第22回 立ち止まったのは、私自身の声を聴くため 1色だけじゃない人生を味わう 藤原しおり氏
「地球上に男は何人いると思っているの?――35億」。
キャリアウーマンに扮したネタで、大ブレイクをしたブルゾンちえみさん。
2020年にその華やかなステージを降り、現在は「藤原しおり」さんとして、等身大の生活を発信し多くの支持を集めている。
彼女の悩みと葛藤、私らしく生きる人生について聞いた。
ブレイクを経ても変わらなかった自分
―― ブルゾンちえみさんとして大変なご活躍をされていました。2020年3月に引退をなされて、いまのお気持ちはいかがでしょう。
藤原しおり氏(以下、敬称略)
どう表現していいのか迷うんですけど、私、自分で“引退”って言ったことないんですよ(笑)。ただ事務所を辞めただけなんだけどなぁと思っています。だからといって、引退していませんと強く訂正するつもりもなくて。私の状態は、私を見た人が自由に決めてもらえればいいのかなと思っています。辞めることに理由が必要なの?と思いますし、実際、何かをするために辞めたわけではありませんから。
―― ブルゾンちえみさんは、悩める女性へのアドバイスを強い口調で言い切る様子が印象的でした。
藤原
私は普段、上から目線ではっきり物事を言ったりできないんですよ。だから仮面舞踏会をしているような感覚で、私が普段できないことをできるのが気持ち良かったです。学生時代も今も、恋愛の優先順位も低いですし(笑)。恋愛に興味のない私が指南をしているという、自分で自分が笑える感覚もありました。昔から私を知っている学生時代の友達も笑ってたんじゃないかな。だから今は、さっさとネタばらしをしちゃった感じはありますね。あのキャラはステージ上の3分のネタ。1日のうち3分だけあの人になれる。ブルゾンちえみは特別な自分でした。
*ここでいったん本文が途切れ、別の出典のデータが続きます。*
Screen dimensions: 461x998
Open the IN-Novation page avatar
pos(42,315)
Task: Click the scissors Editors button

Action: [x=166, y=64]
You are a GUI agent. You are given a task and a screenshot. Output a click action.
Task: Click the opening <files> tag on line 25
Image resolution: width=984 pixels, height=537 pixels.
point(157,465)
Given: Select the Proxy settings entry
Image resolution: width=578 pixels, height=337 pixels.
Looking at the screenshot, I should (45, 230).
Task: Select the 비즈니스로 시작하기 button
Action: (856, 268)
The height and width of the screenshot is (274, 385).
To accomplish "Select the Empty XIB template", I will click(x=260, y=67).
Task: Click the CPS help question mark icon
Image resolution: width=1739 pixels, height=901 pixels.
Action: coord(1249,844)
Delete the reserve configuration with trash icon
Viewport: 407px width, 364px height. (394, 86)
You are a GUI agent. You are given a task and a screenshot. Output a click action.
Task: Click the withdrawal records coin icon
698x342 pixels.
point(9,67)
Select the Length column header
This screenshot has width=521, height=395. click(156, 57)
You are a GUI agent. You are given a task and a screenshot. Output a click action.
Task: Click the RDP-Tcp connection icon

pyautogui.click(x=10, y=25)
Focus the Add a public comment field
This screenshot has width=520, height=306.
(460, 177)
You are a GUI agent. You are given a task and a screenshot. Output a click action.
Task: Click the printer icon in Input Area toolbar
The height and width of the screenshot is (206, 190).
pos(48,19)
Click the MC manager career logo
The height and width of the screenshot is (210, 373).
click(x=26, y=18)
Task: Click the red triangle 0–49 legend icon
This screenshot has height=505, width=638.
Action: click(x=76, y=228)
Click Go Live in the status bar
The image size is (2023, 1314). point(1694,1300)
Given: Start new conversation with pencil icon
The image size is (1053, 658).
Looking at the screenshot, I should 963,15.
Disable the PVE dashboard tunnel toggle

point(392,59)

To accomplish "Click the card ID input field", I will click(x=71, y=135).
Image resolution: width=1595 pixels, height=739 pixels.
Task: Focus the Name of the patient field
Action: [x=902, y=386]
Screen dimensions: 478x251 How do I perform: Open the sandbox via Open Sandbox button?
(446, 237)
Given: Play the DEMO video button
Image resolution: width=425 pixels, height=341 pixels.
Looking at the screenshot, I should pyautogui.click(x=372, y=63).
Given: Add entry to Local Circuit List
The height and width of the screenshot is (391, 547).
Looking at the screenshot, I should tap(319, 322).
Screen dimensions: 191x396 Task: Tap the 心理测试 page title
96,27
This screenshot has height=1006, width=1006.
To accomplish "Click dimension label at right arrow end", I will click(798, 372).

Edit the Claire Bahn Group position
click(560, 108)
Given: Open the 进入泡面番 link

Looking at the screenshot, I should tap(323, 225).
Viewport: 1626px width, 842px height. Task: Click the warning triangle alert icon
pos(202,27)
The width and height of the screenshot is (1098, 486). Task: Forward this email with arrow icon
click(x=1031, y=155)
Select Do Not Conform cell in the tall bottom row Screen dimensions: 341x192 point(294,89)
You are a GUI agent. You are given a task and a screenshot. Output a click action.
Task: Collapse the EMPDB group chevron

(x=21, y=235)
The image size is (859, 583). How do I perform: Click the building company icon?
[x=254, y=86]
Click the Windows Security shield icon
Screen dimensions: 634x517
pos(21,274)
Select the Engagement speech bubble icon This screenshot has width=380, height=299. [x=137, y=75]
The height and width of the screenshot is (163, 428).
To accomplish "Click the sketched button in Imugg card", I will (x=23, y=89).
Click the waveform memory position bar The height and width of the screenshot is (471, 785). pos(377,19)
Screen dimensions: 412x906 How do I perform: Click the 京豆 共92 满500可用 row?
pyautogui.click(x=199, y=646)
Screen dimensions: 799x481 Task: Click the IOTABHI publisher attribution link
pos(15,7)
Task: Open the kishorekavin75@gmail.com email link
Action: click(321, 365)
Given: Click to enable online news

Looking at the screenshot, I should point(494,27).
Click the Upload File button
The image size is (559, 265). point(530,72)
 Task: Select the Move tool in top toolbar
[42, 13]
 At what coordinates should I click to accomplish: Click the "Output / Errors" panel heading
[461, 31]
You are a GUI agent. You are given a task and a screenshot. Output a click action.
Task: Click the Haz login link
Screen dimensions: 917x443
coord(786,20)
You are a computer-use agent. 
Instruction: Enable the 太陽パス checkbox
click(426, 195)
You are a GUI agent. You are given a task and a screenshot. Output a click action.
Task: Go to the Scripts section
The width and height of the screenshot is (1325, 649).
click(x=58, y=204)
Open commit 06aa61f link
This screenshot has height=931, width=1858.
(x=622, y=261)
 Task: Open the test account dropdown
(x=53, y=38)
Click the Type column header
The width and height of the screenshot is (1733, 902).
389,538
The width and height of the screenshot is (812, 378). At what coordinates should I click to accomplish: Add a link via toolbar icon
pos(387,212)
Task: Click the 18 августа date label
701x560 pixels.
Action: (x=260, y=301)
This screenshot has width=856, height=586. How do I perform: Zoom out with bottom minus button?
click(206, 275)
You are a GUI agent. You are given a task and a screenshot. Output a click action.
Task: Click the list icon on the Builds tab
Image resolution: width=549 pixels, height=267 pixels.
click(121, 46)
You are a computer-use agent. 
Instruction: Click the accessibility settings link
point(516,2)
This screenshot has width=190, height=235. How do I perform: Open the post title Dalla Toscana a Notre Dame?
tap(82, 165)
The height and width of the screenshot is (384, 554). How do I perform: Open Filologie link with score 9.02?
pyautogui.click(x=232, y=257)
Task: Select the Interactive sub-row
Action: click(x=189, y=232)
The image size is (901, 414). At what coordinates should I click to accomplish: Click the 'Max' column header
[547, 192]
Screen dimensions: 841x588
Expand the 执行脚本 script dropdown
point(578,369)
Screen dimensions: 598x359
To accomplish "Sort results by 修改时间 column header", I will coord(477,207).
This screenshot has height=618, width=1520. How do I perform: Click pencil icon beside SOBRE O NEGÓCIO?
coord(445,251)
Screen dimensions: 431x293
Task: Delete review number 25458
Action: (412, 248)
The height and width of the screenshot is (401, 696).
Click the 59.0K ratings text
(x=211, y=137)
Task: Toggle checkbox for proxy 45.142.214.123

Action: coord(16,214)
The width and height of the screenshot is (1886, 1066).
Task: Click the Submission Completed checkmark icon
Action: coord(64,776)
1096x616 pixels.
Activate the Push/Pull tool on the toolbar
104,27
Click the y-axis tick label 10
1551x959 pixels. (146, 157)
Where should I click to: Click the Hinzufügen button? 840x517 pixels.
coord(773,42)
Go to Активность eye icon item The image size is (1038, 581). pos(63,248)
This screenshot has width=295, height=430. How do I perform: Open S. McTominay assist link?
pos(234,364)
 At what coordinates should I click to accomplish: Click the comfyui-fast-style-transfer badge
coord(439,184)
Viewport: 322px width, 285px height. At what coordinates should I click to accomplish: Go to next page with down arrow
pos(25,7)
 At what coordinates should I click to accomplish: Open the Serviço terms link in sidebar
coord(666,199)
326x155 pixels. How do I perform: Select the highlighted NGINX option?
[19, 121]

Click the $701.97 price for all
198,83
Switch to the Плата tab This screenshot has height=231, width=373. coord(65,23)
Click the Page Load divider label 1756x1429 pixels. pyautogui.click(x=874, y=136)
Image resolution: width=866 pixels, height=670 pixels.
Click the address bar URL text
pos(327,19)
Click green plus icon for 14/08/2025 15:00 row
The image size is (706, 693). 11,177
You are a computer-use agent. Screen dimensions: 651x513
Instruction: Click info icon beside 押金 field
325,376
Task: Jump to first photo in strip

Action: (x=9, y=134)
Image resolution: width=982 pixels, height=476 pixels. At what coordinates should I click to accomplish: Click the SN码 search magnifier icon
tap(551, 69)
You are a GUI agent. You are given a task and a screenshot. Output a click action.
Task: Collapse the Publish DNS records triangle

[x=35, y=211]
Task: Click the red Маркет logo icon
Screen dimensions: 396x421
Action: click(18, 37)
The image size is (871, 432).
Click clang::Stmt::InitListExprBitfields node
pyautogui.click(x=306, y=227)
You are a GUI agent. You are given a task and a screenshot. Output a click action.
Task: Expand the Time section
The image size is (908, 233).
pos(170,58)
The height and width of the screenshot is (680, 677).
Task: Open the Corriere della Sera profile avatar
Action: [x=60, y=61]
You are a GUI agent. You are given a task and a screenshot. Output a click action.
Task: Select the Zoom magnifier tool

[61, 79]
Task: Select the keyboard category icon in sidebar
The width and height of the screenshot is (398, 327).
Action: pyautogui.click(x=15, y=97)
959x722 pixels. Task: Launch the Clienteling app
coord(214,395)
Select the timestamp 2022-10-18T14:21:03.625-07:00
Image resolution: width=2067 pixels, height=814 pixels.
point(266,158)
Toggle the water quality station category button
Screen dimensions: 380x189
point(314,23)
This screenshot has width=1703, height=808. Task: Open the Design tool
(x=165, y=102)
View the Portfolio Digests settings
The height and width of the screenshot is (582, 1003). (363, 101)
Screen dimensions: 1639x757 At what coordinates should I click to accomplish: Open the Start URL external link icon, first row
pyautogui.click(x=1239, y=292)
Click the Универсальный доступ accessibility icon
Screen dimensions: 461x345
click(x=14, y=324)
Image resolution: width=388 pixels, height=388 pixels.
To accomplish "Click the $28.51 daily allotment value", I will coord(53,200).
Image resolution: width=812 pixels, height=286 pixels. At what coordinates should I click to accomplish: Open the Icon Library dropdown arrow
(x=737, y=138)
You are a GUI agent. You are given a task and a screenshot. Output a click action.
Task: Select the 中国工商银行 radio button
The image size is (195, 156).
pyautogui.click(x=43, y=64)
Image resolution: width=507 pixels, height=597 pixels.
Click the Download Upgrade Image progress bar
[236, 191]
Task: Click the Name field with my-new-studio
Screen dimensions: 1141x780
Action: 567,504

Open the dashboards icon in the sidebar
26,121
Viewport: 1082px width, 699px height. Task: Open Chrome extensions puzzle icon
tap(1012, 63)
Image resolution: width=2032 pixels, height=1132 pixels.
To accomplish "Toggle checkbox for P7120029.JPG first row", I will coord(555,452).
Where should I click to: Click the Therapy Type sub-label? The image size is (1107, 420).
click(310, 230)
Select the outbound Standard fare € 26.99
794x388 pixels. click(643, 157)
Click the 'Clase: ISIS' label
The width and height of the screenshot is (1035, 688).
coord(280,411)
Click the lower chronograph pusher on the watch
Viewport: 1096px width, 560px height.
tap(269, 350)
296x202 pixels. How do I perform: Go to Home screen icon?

―― 昔から人を笑わせることが好きだったと伺いました。
藤原
それもよく言われているんですけど、小学校6年生くらいからなんですよ。それ以前は、実は生きづらかったんです。自分は普通に生きているつもりだけど人間関係がうまくいかないというか。どうやったらもっと可愛がられるんだろうって。2歳下の妹は近所のお姉さんたちに可愛がられるけど、私は違いました。変なことをしているつもりはないんだけどなって、いろいろ考える時間が小学5年生くらいまであって。
父親がコーチだった影響で陸上を始めたんです。髪型もショートにして、気持ちが明るく変わったんですよね。そこからお笑いにもハマッて、面白い人って思われて周りを笑わせることが一番の喜びになりました。そうしたら人間関係がうまくいきはじめて、人付き合いはこうすればいいんだという自分の形ができたんですよね。だから私の根っこは6年生から変わっていないかもしれません。
いま、地元の友達や、友達の家族に会っても「本当にしおは昔から変わらんなぁ」って言われるんですが、うれしいですね。芸能界というちやほやされる世界にいて変わったって言われたら最悪でしょう(笑)。